Bulk(helpers) Indexing Error in Elastic search Python

Question

I am pulling data from twitter, filtering, making a generator and trying to bulk index with helper into elasticsearch however i am receiving the following error, which i cant seem to extract where exactly the problem is.

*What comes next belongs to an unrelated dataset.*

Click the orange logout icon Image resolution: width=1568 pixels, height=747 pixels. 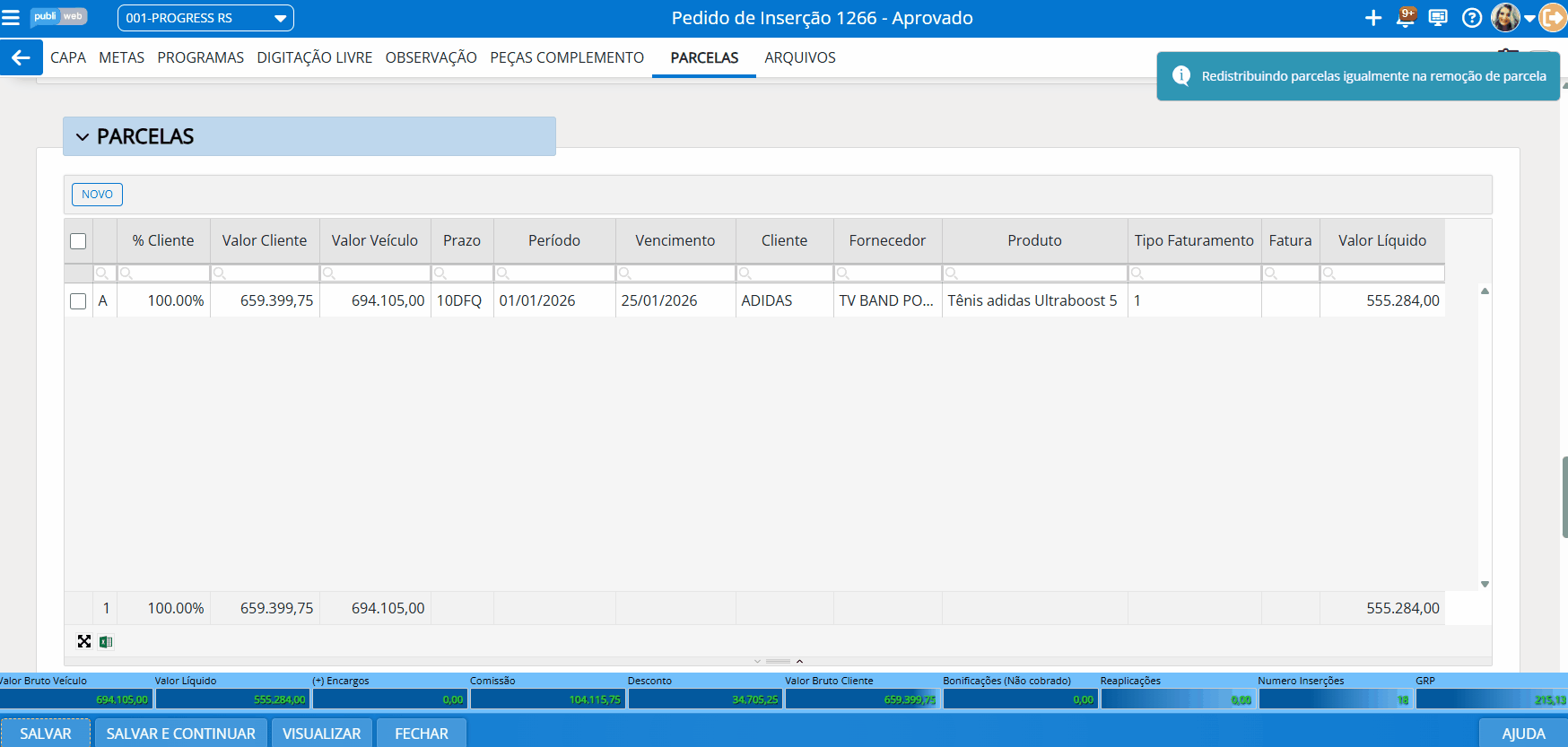1554,18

Traceback (most recent call last):
  File "/Users/aqm1152/_acert_/basic/test_collection_dump.py", line 245, in 
    sinceid, complete, api_counter, maxid = search_tweets(qu=query_word, cnt=cnt, sinceid=x , maxitr= 149 , fname=query_word)
  File "/Users/aqm1152/_acert_/basic/test_collection_dump.py", line 138, in search_tweets
    res = elastic_search.bulk_es(actions=bulk_content, )
  File "/Users/aqm1152/_acert_/basic/elasticsearch/acert_basic_elastic_functions.py", line 68, in bulk_es
    return helpers.bulk(self.es, actions=actions ,stats_only=True)
  File "/Users/aqm1152/anaconda/lib/python3.5/site-packages/elasticsearch/helpers/__init__.py", line 194, in bulk
    for ok, item in streaming_bulk(client, actions, **kwargs):
  File "/Users/aqm1152/anaconda/lib/python3.5/site-packages/elasticsearch/helpers/__init__.py", line 162, in streaming_bulk
    for result in _process_bulk_chunk(client, bulk_actions, raise_on_exception, raise_on_error, **kwargs):
  File "/Users/aqm1152/anaconda/lib/python3.5/site-packages/elasticsearch/helpers/__init__.py", line 134, in _process_bulk_chunk
    raise BulkIndexError('%i document(s) failed to index.' % len(errors), errors)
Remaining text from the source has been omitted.